In 1896-97, many views of New York City were taken by one of the Lumières’ premiere cameramen, Félix Mesguich (1871-1949), who later represented the company in both the United States and Russia.[1] In one of these films, a view of an elevated-train station, the most striking feature is the introduction of a moving diagonal—a train that curves from bottom-left toward upper-right along the stationary diagonal formed by background buildings. Because the point of view is also unusually close, the figures of the people who move in and out of the immediate foreground enhance the sense of perspective. A rich contrast also results from the fact that the foreground car is in shade while the preceding car has stopped in sunlight.

Another well-known scene in the Lumière catalogue is among the many taken in London (Figure R2.7). Though conceived largely as self-publicity—a clearly visible theater marquee announces a Lumière screening—it’s also a small masterpiece of patterns of urban movement. While carriages cross the screen left to right in the background and right to left in the foreground, a crowd mills about on the far sidewalk. The passage of a right-bound vehicle provides an opening through which a group of pedestrians crosses the street with the diagonal toward the camera, which is down-left. Immediately, a man with an advertising board crosses in front of them, disappearing down-left just before they do and just as a second group of pedestrians starts straight across the street, left to right against the diagonal.

Promio

    ;          Alexandre Promio

Even more famous is a view shot in Venice in 1896 by another of the Lumières’ chief cameramen, Alexandre Promio (1870?-1927). Promio recalled that “going from the station to my hotel in a boat, I watched the banks recede in front of the gondola, and then I thought that if the immobile cinema could reproduce mobile objects, perhaps one could reverse the proposition and try to reproduce immobile objects with the help of the mobile cinema.”[2] So he took his camera aboard a boat and shot a view of the city as it moved along the canal (Figure R2.7). Although Promio worried that Louis Lumière would reject his innovation, Lumière was so pleased by the effect that he ordered other cameramen to duplicate it. Thus Promio is often credited with the first traveling shot, and as similar views were submitted from operators aboard trains and other vehicles, Lumière catalogs began billing them as “panoramas.”[3]

Louis Lumière had been an avid photographer since his youth and the only operator of the cinématographe while it was still in the experimental stage, and we should not underestimate the extent to which his sense of how to compose moving pictures established a model for his traveling cameramen.
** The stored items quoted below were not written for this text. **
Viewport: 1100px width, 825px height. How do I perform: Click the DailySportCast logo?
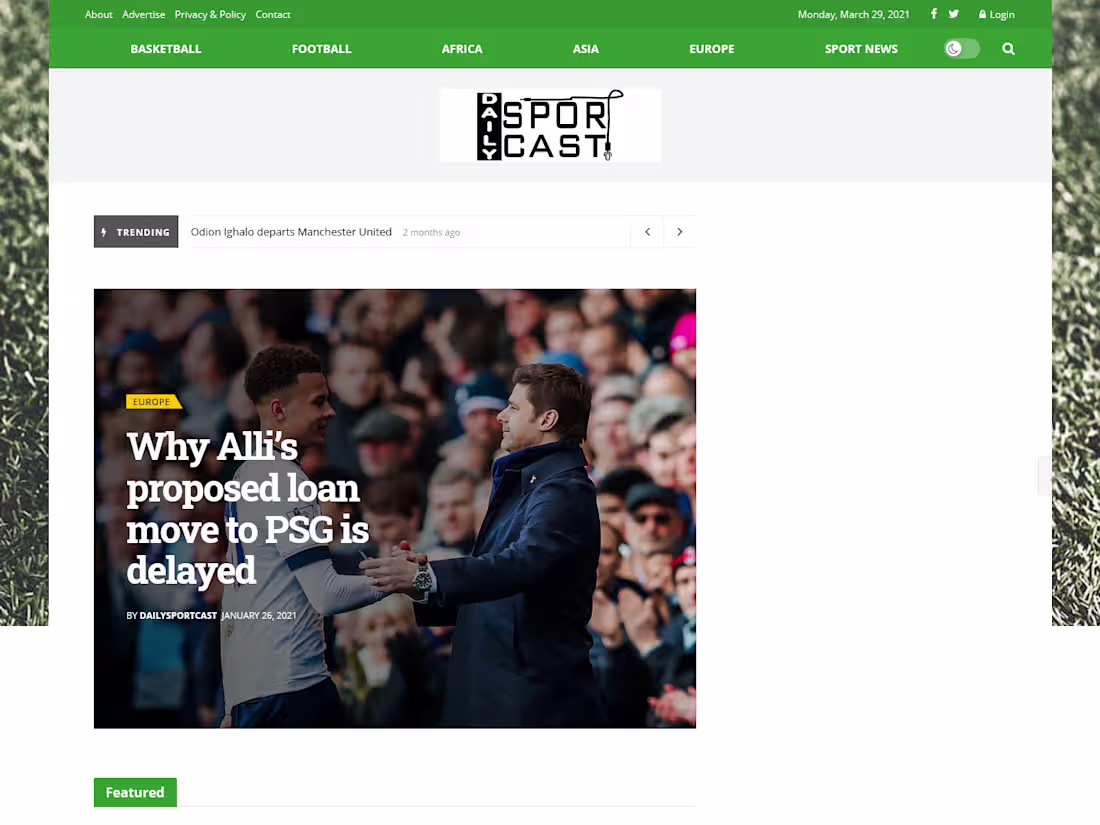pyautogui.click(x=550, y=125)
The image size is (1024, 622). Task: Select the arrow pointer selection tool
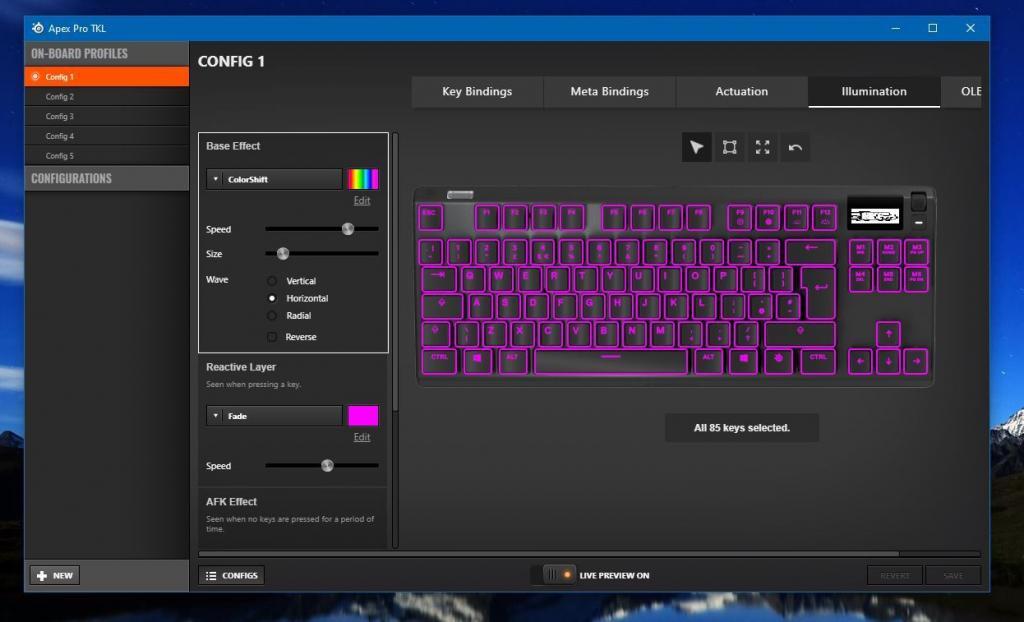coord(697,148)
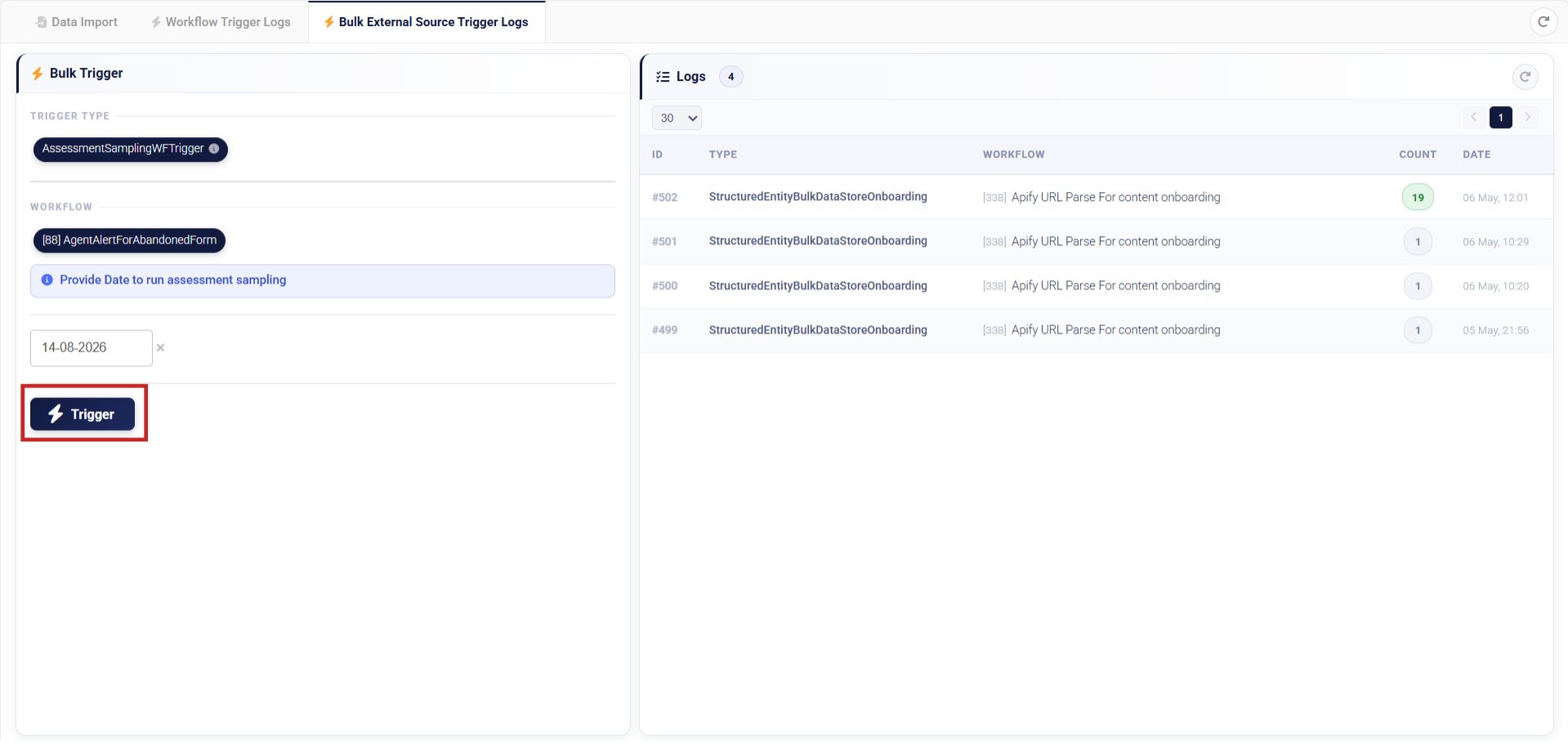
Task: Open log row #499 workflow name
Action: [x=1115, y=330]
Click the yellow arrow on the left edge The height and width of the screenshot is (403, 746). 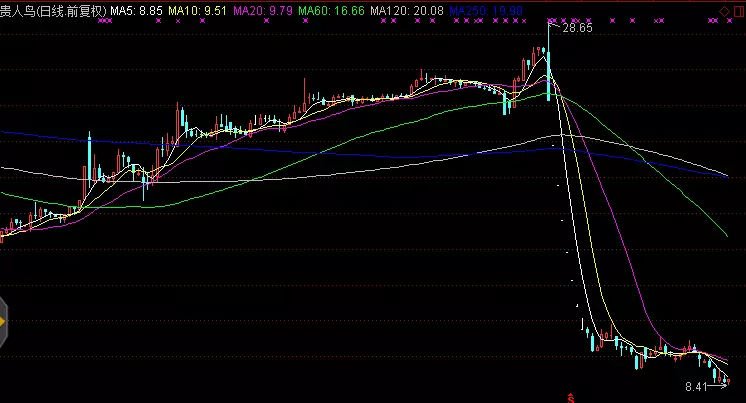click(3, 322)
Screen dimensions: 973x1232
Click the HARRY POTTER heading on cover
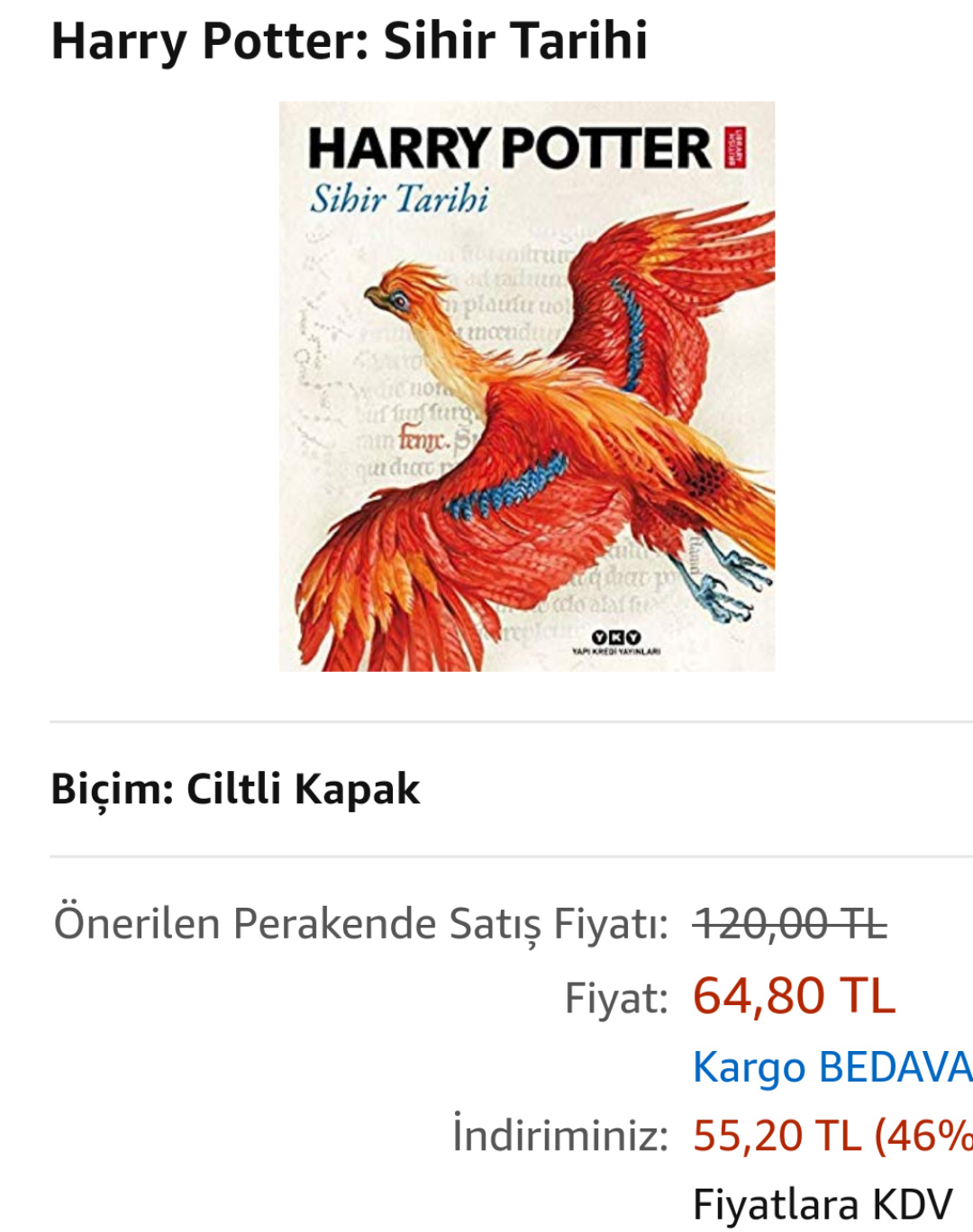click(509, 148)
In shooting outdoor scenes, Lumière himself usually selects a frame defined by fixed horizontals (roads, streams) and fixed verticals (trees, buildings) and then finds strong diagonals to enhance the depth of field. Often he captures a moving subject as it angles from the foreground to the background or vice versa. Consider, for example, his record of a parade of carriages through some flooded city streets (Figure R2.7). The frame is ready made for Lumière’s composition because a row of buildings beginning in the lower left-hand corner and a crowd-lined curb originating in the lower right curve broadly to the right and around again until the perspective disappears in the upper-left portion of the frame. Quite striking is the rippling of sunlit water, in which the movement of the horse-drawn carriages creates undulating abstract patterns. They lap outward from beneath hooves and wheels but are contained within the natural borders formed by the curbs lining the flooded street.[4]
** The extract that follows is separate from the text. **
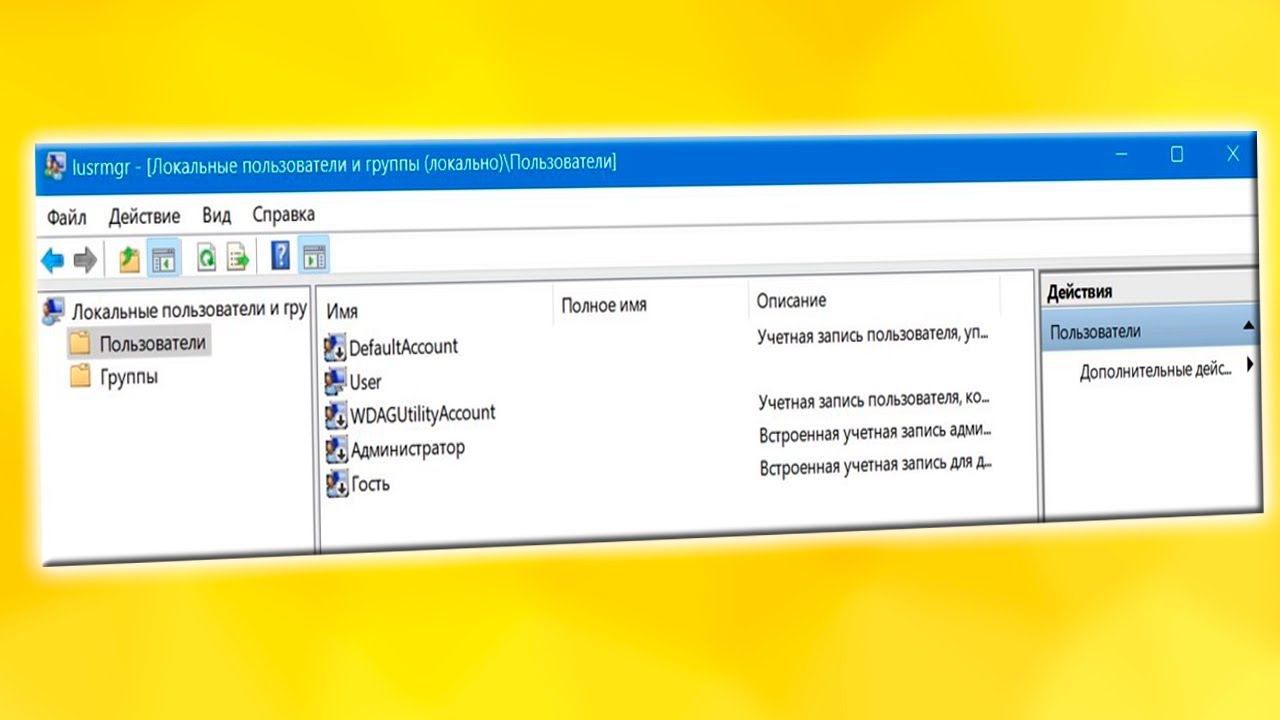Open the Файл menu
The image size is (1280, 720).
click(x=66, y=217)
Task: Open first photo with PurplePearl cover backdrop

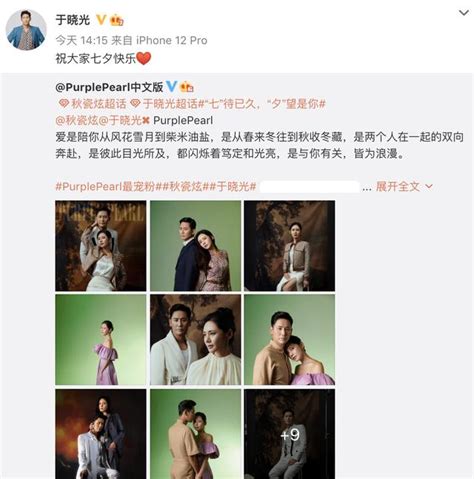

The Impressionist Sensation

Lumiere

                   Louis Lumière

Lumière’s approach to picture taking was influenced by familiar styles in both photography and painting. In his time, thinking about method and form in both techniques of picture production had already found theoretical common denominators. Photography, of course, could produce only images without color (or, more precisely, without natural color), but contemporary theories of visual representation were important to the photographer as well: in dealing with the properties of color, they dealt with the effects of natural light on the perception of objects and the reproduction of images. The impressionist painters, for example, were interested in flickering “color patches.”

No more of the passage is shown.